Vocabulário · ·2 min de leitura

Vocabulário não se decora, se reencontra

Listas de cem palavras dão a sensação de progresso e somem numa semana. O que fixa é o reencontro espaçado, em contexto.

Quase todo mundo já fez uma lista de palavras novas. Quase ninguém consegue usar essas palavras um mês depois. O problema não é falta de esforço — é que a lista trabalha contra o jeito como a memória guarda idioma.

Palavra solta não tem onde se prender

Quando você memoriza “gorgeous = lindo”, guarda um par isolado. Na hora de falar, o cérebro precisa fazer uma busca por tradução, que é lenta e frágil. Quando você encontra gorgeous dentro de uma frase, num assunto que te interessa, ela chega acompanhada: qual registro, com que palavras aparece junto, que sensação carrega.

É a diferença entre saber o significado e saber usar. A segunda é a única que aparece numa conversa.

O reencontro espaçado

A regra prática é simples: uma palavra precisa reaparecer algumas vezes, com intervalos crescentes, para sair do provisório. Um dia depois. Três dias depois. Uma semana. Duas. A cada reencontro em que você consegue recuperá-la sozinho, o intervalo seguinte pode ser maior.

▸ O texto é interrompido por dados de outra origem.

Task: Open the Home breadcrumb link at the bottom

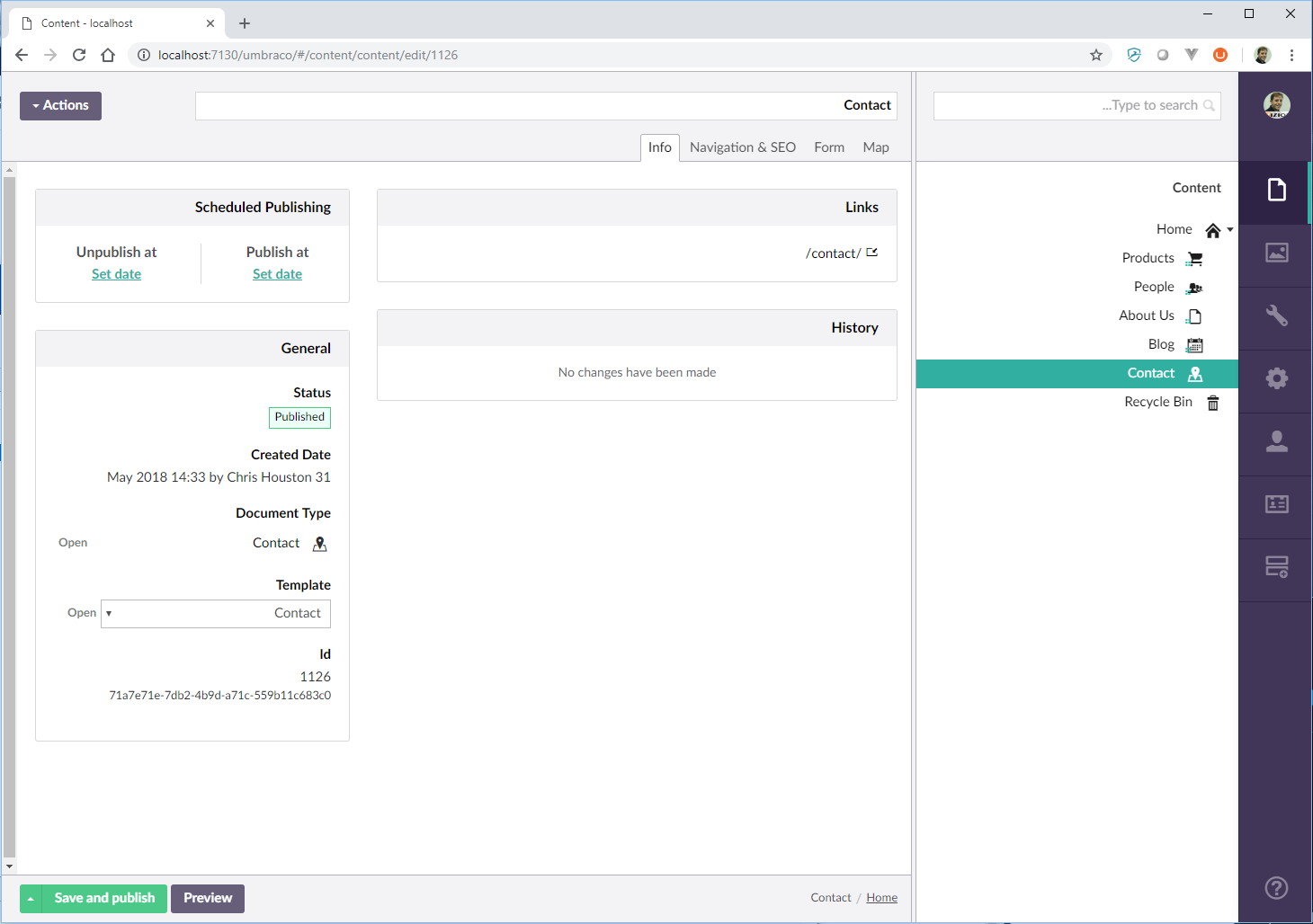Action: tap(881, 897)
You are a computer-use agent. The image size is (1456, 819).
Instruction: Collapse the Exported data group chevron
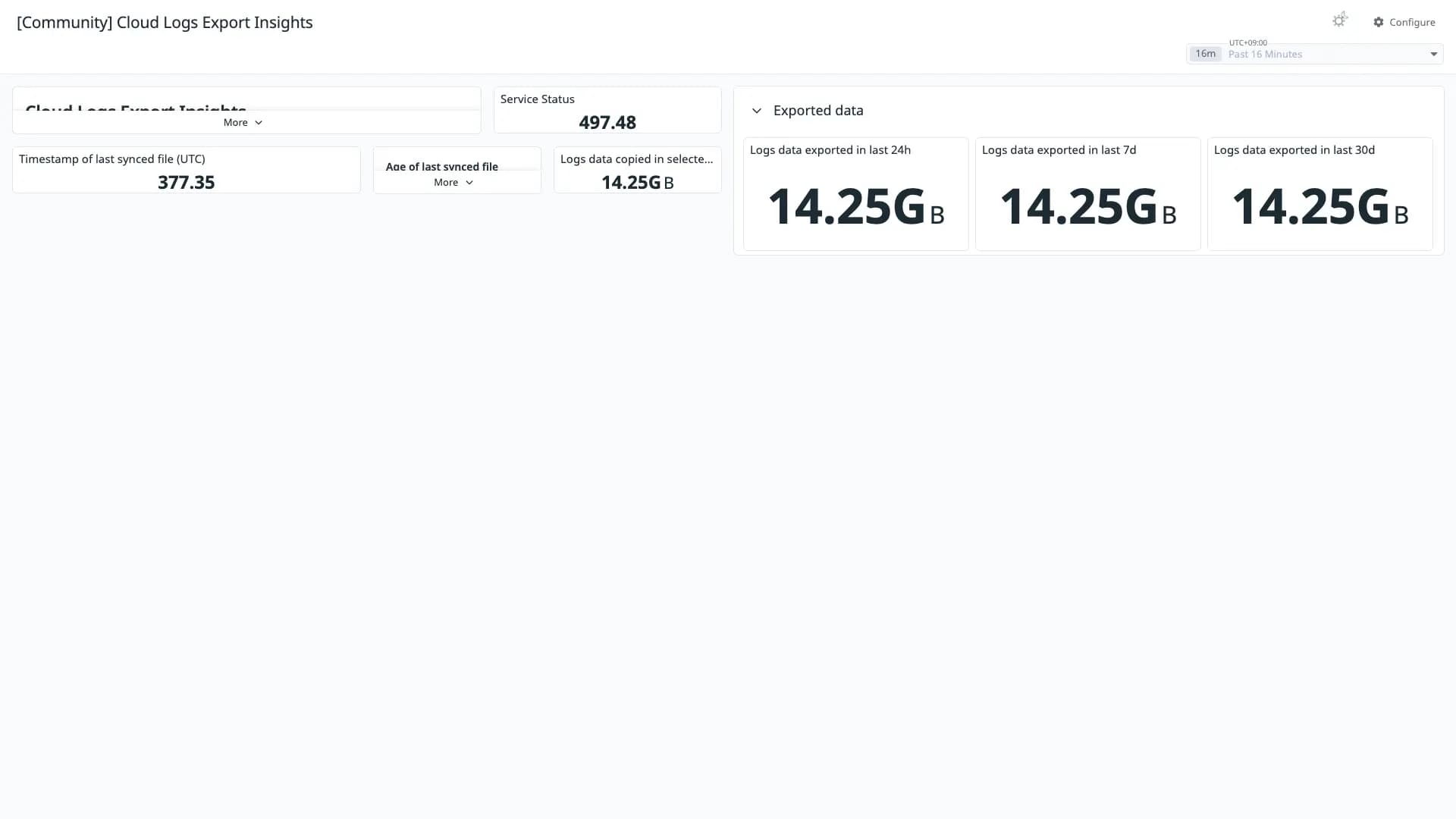tap(756, 111)
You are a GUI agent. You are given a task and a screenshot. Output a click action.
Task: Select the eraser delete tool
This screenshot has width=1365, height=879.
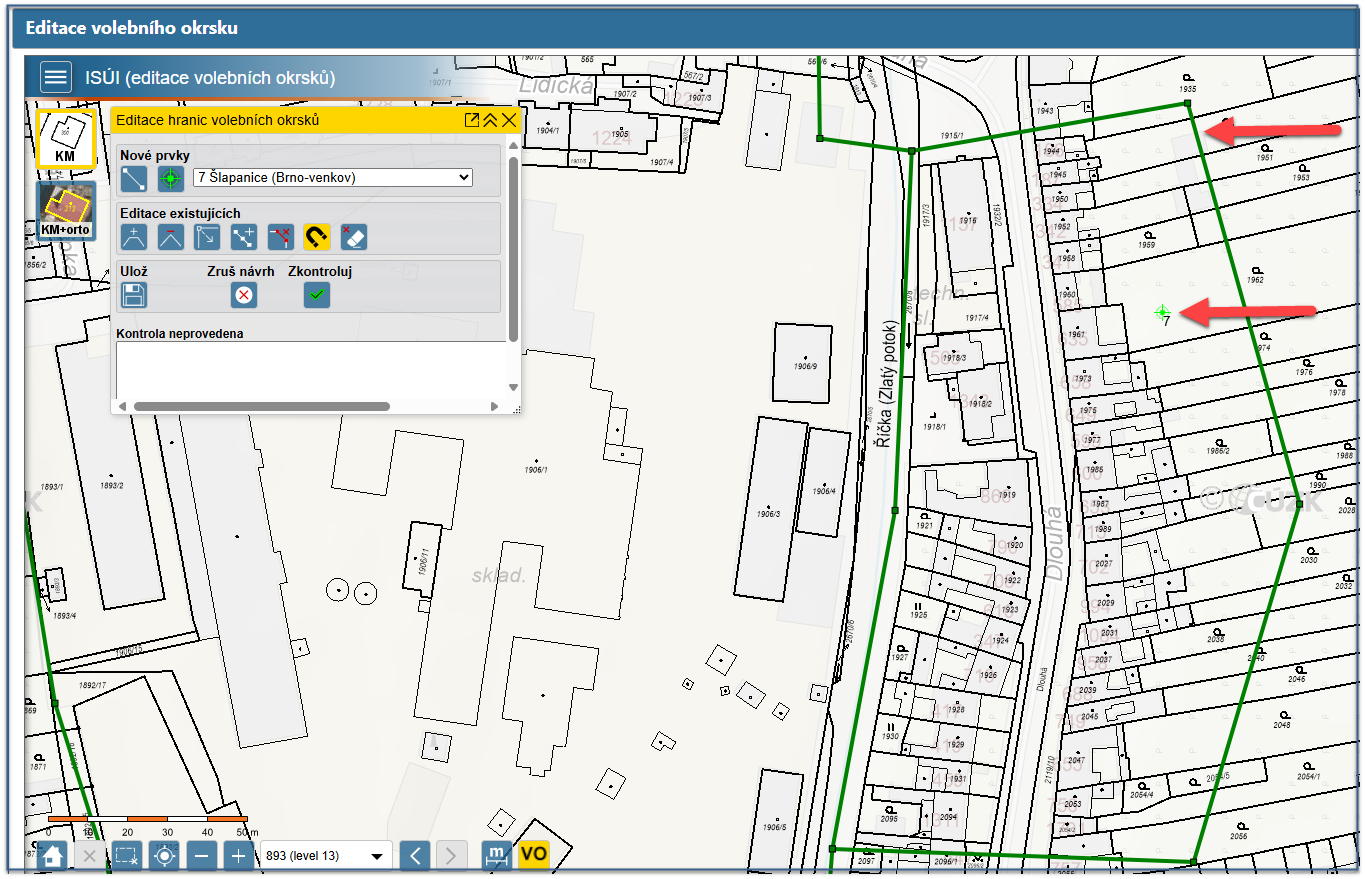354,237
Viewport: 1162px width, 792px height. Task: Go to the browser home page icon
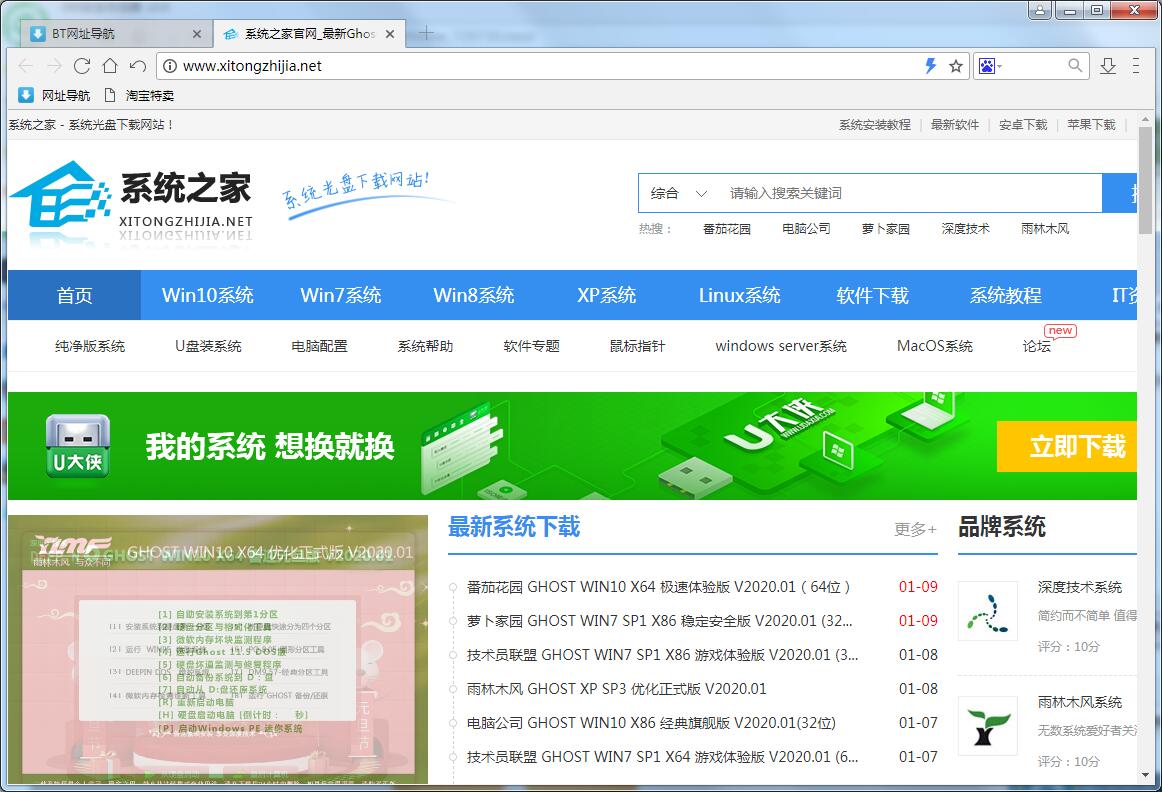110,66
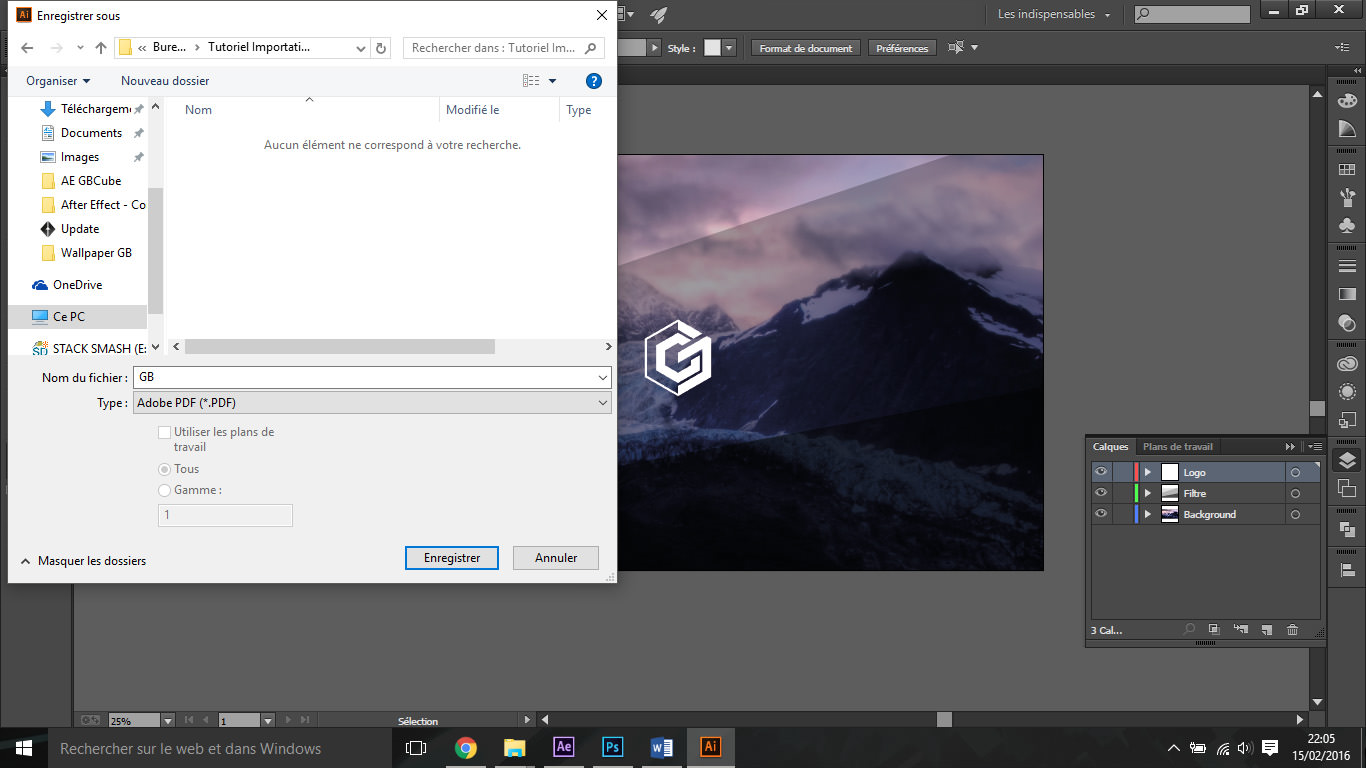Select 'Ce PC' in the navigation pane
1366x768 pixels.
click(69, 317)

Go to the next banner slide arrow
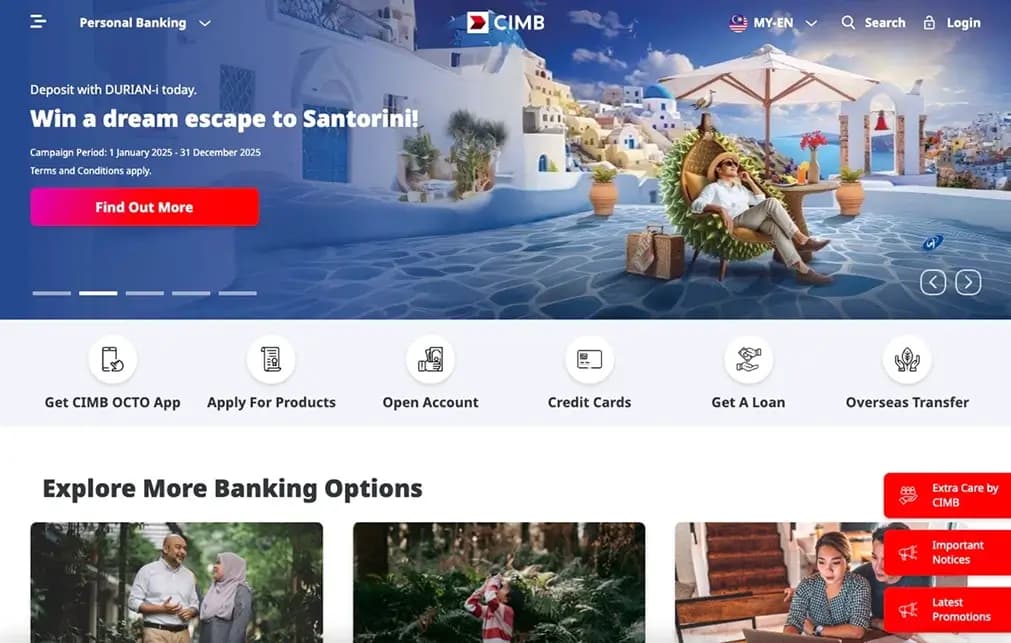pos(968,282)
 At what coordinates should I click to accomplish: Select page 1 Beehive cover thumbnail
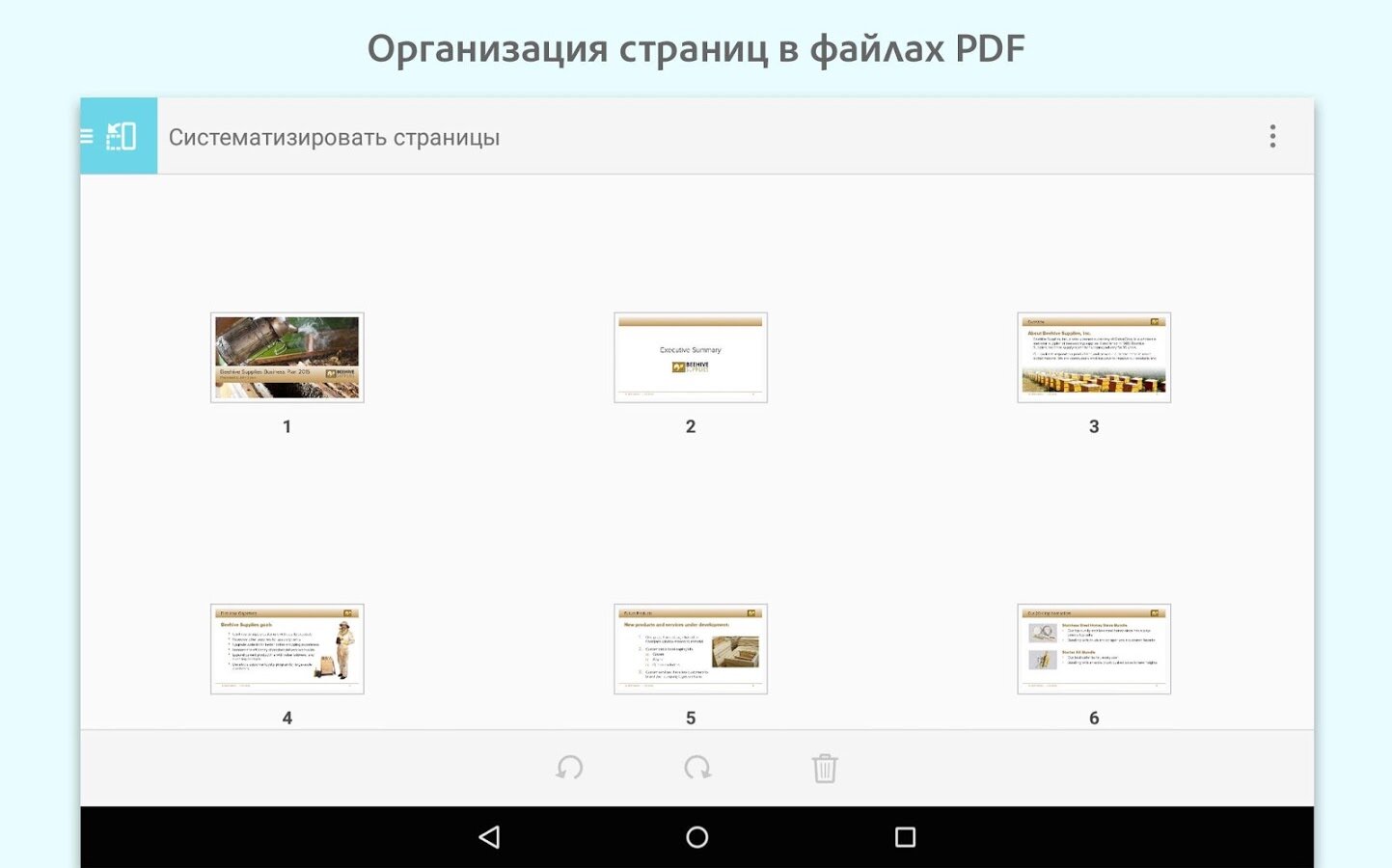pyautogui.click(x=287, y=358)
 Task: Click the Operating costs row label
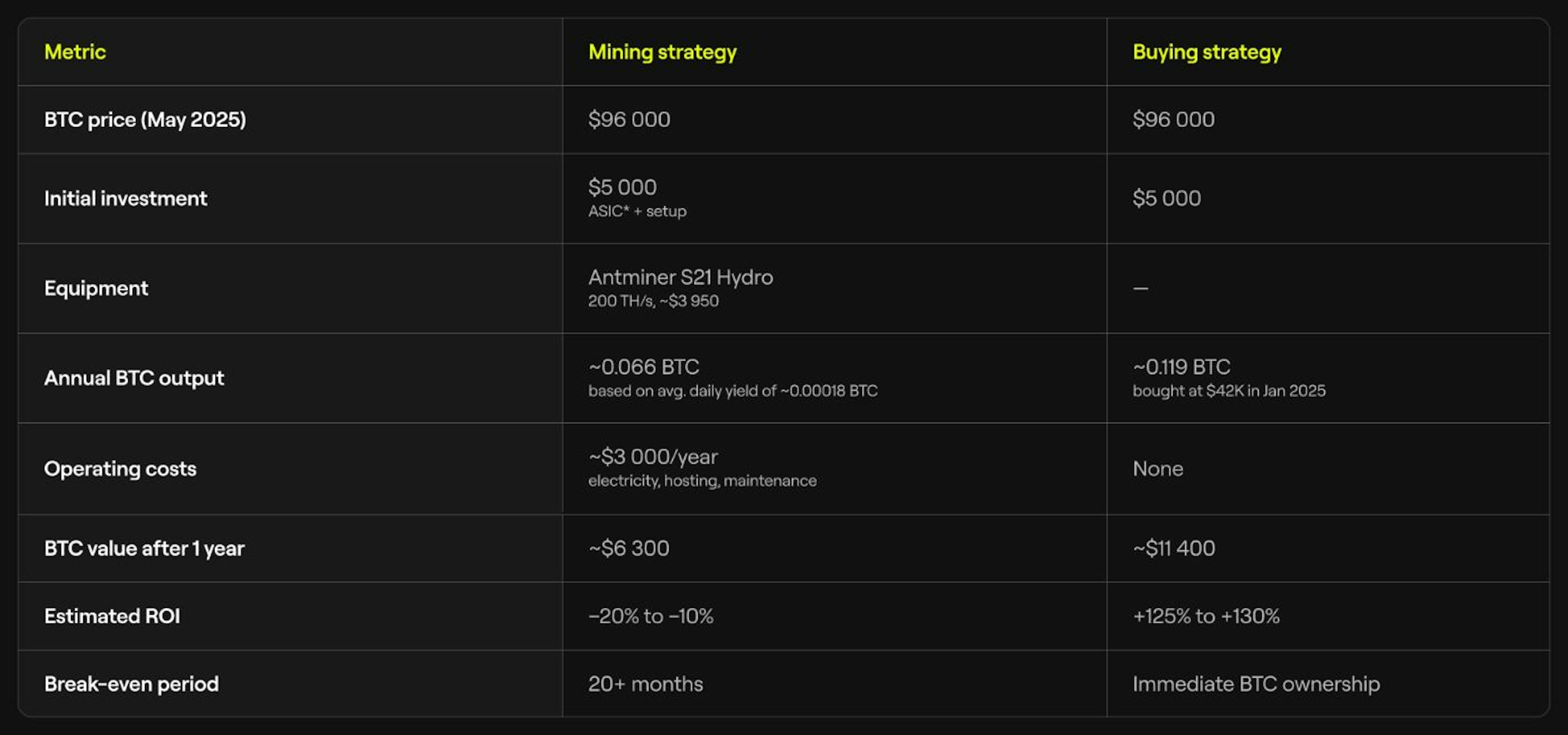tap(120, 469)
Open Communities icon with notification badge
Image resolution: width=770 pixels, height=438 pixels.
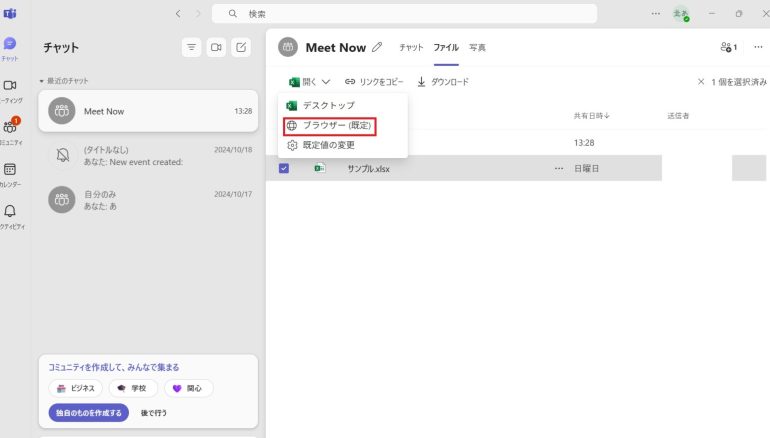click(10, 130)
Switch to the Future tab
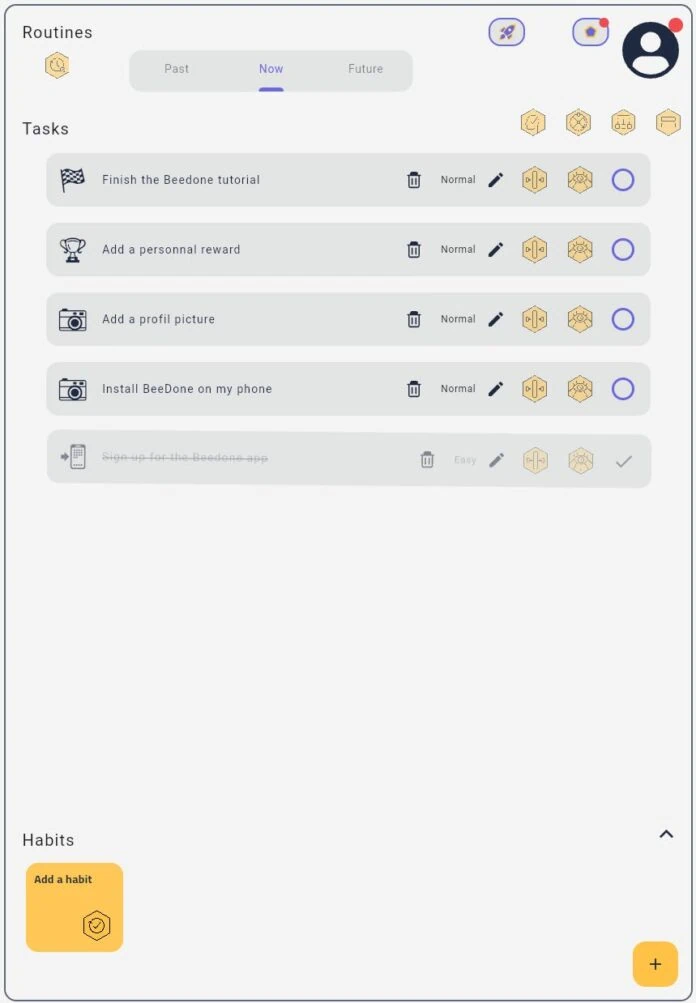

O detalhe que muda tudo é a recuperação ativa. Reler a palavra numa lista não conta como reencontro — reconhecer é fácil demais. Só conta quando você tenta produzir e o cérebro precisa procurar.

Quantas palavras por semana?

Menos do que você imagina. Entre oito e doze palavras novas por semana, realmente incorporadas, dão cerca de quinhentas por ano — o suficiente para mudar de patamar. Trinta por semana, decoradas e esquecidas, dão zero.